Naked truth about Greece

二月 1, 2002

Athletes' performing naked is considered a quintessentially ancient Greek custom.

Scholars agree that widespread naked athletics began between 750 and 550BC, but little is known about the origins of the practice.

But Paul Christesen, of the classics department at Dartmouth College in the United States, believes Sparta was the home of the practice, and that it came about as a sophisticated social manipulation. The Spartans' success in producing highly effective armies led to other city states in Greece emulating the custom.

Combat in ancient Greece consisted of hand to hand struggle between mass infantry formations or phalanxes. Dr Christesen said the main tactic was to fragment the phalanx, leaving the enemy vulnerable.

Group cohesion was key, so the Spartans needed each soldier to focus his loyalties on the unit as his primary source of identity.
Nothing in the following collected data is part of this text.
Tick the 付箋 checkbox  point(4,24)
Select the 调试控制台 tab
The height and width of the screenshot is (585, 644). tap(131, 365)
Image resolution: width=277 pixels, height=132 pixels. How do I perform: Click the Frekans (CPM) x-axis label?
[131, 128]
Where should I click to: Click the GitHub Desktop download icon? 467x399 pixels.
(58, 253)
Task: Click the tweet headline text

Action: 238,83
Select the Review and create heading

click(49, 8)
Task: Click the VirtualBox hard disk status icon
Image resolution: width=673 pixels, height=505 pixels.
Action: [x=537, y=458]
Dr Christesen argued that imposing a costume in the form of nudity served two purposes. Breaking the powerful social taboo against nudity served to visibly set Spartans apart while bonding the group. And removing clothes removed one of the most common status markers, focusing competition among soldiers on physical fitness rather than on wealth. Nude athletics training served as a long-term rite of passage, keeping alive the bonding and sense of group cohesion.
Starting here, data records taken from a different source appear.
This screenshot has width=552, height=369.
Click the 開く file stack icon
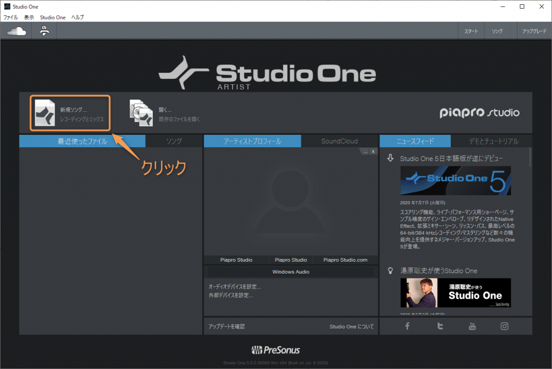pyautogui.click(x=142, y=111)
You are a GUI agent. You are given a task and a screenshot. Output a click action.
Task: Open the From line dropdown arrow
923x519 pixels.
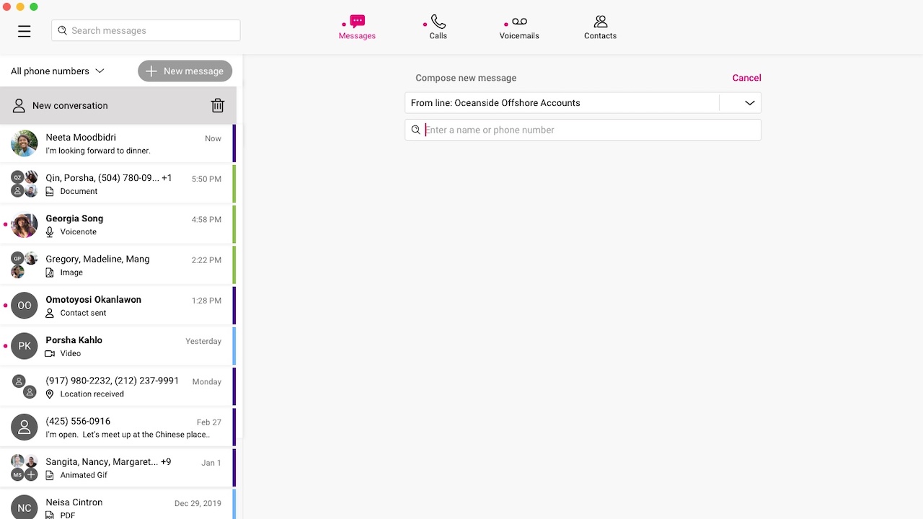click(749, 103)
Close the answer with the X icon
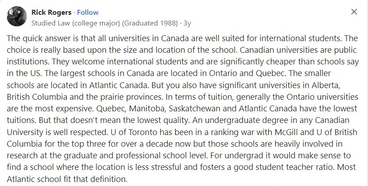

Dr Christesen added: "It is far from coincidental that, despite concerted efforts to put an end to the practice, initiation rites including nudity continue to take place in both American and Canadian militaries."

He suggested that other Spartan practices that separated them from wider society, such as the way they treated their wives and nude male choral performances, meant they would have been willing to break nudity taboos.

The paper was delivered at an Open University conference, "The Clothed Body in the Ancient World".